Data records START

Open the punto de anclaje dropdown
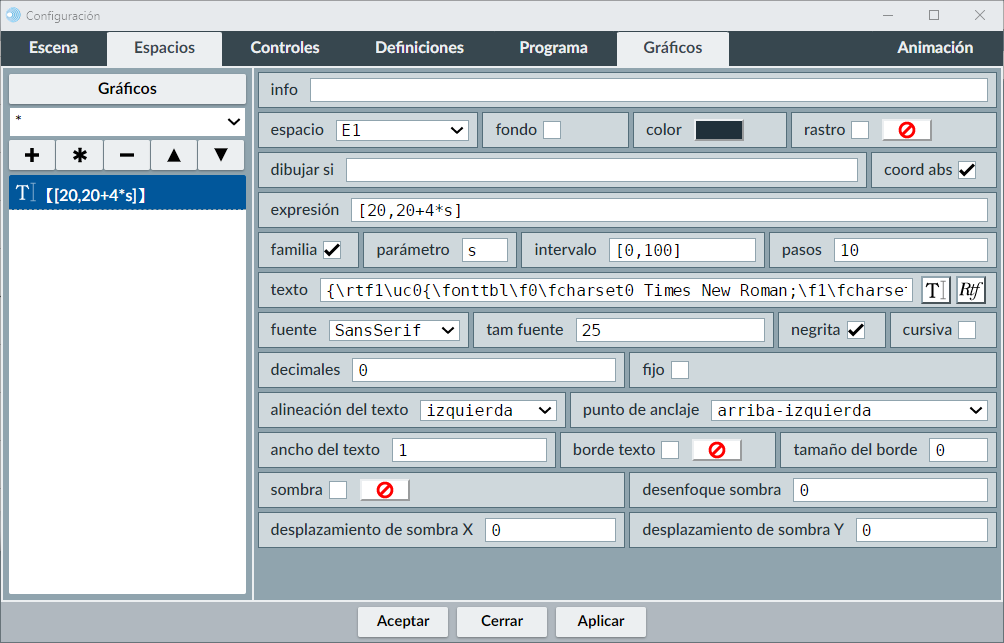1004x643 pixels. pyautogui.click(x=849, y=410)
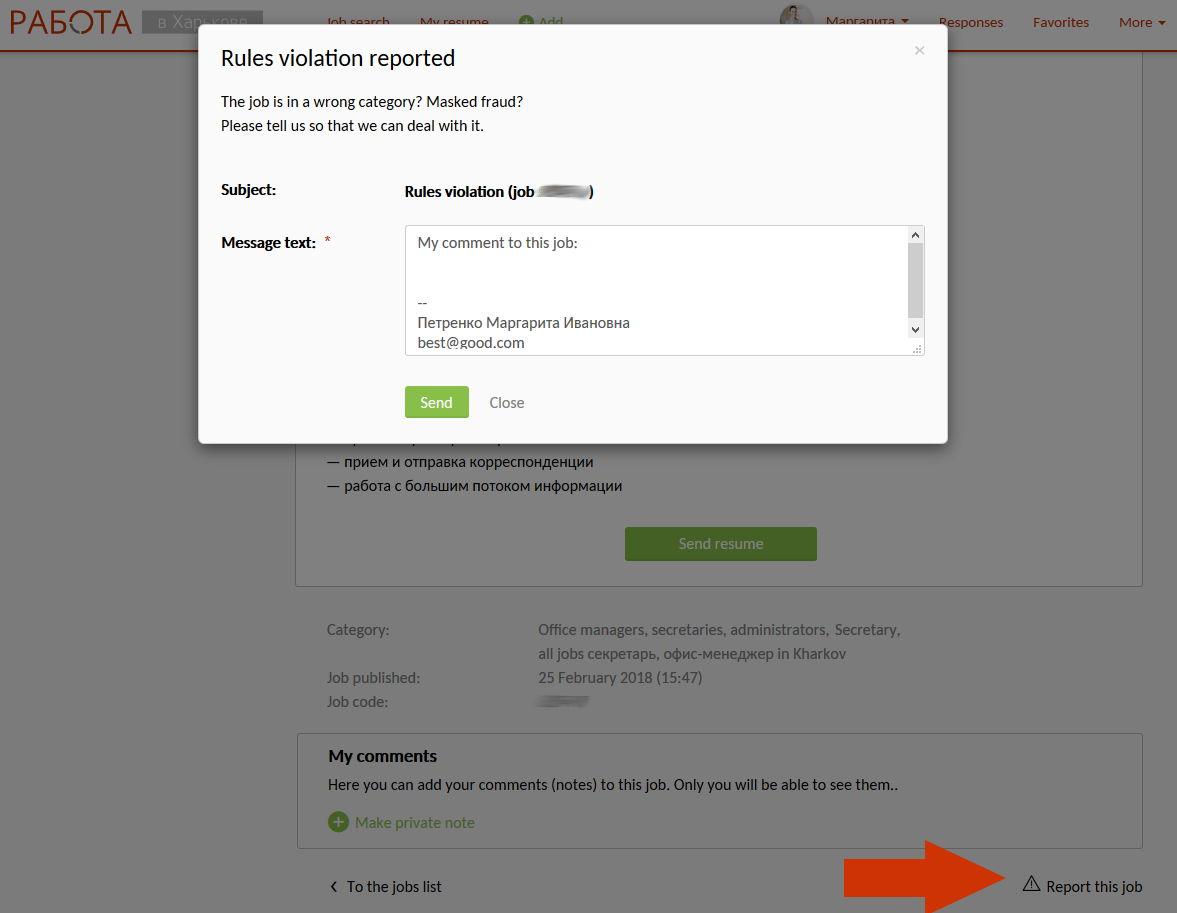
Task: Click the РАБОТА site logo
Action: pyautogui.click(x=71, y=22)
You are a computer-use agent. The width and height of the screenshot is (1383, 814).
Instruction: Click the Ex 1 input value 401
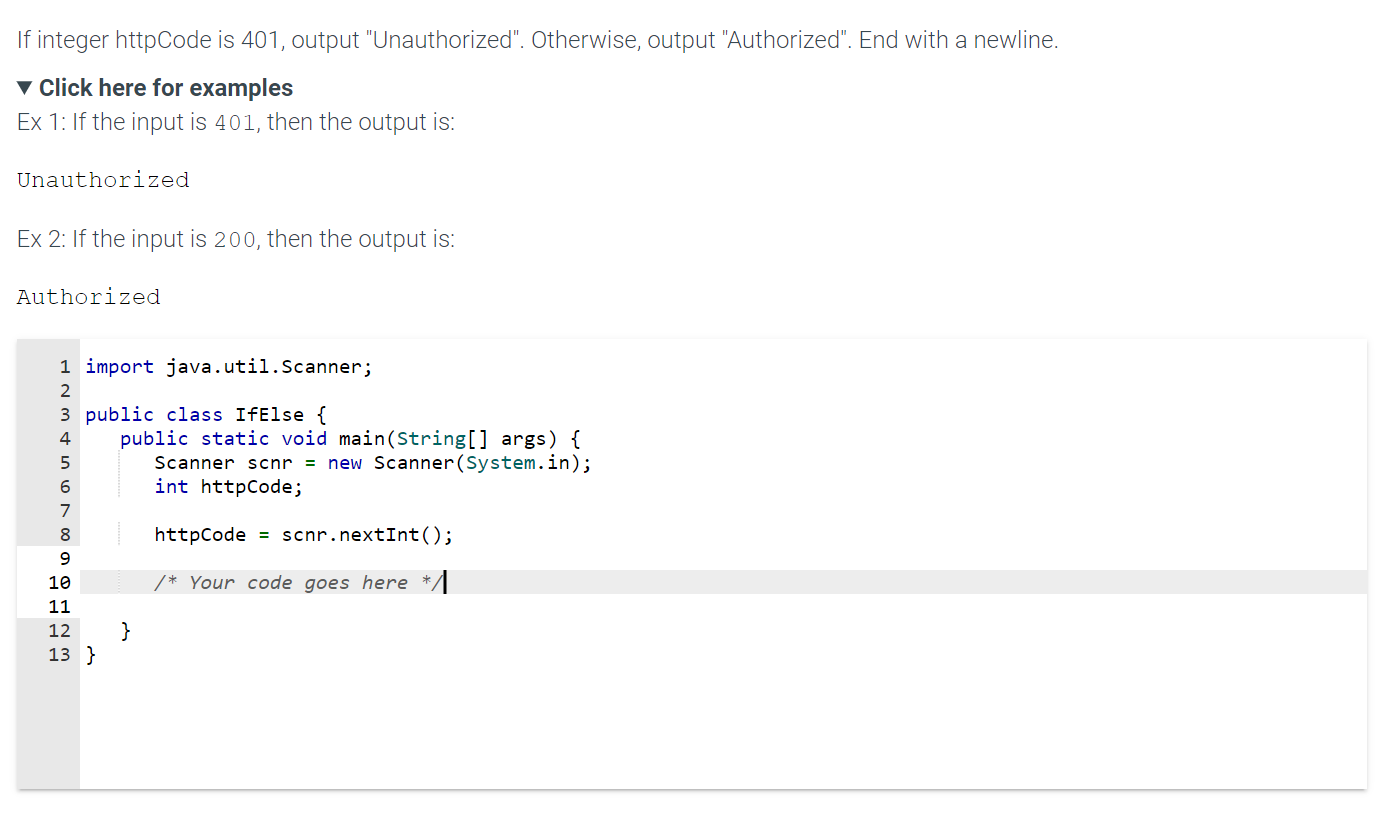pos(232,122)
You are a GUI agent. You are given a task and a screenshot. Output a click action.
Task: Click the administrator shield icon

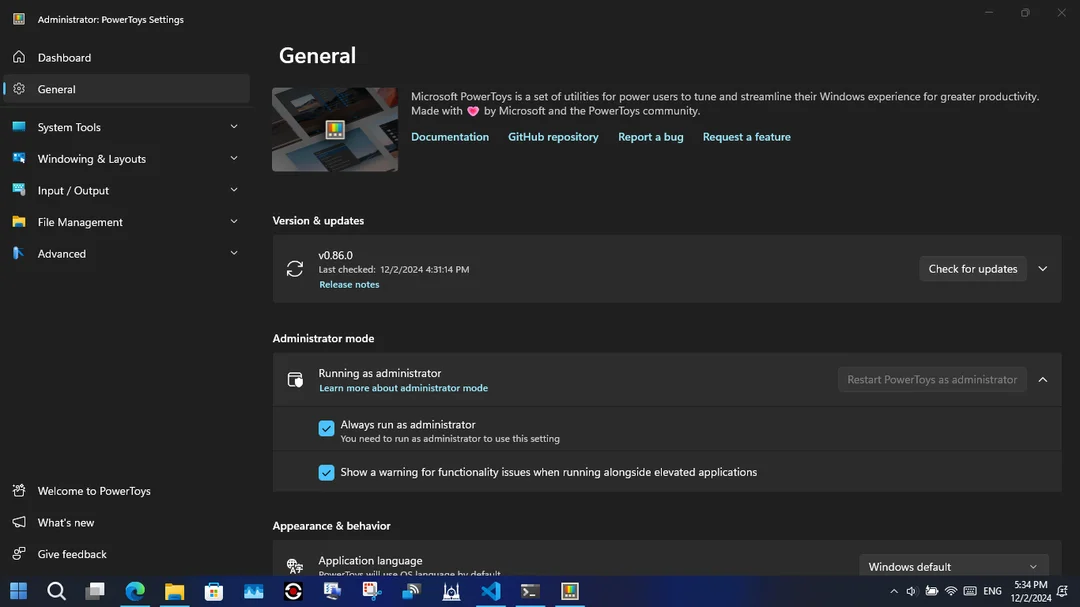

Data records END

What belongs in the answer is each line above, reproduced exactly, and no picture.

§ **Expected answer**
Open the punto de anclaje dropdown
1004x643 pixels. pyautogui.click(x=849, y=410)
Task: Click the РАБОТА site logo
Action: pyautogui.click(x=71, y=22)
You are a computer-use agent. The width and height of the screenshot is (1383, 814).
Instruction: Click the Ex 1 input value 401
pos(232,122)
You are a GUI agent. You are given a task and a screenshot. Output a click action.
Task: Click the administrator shield icon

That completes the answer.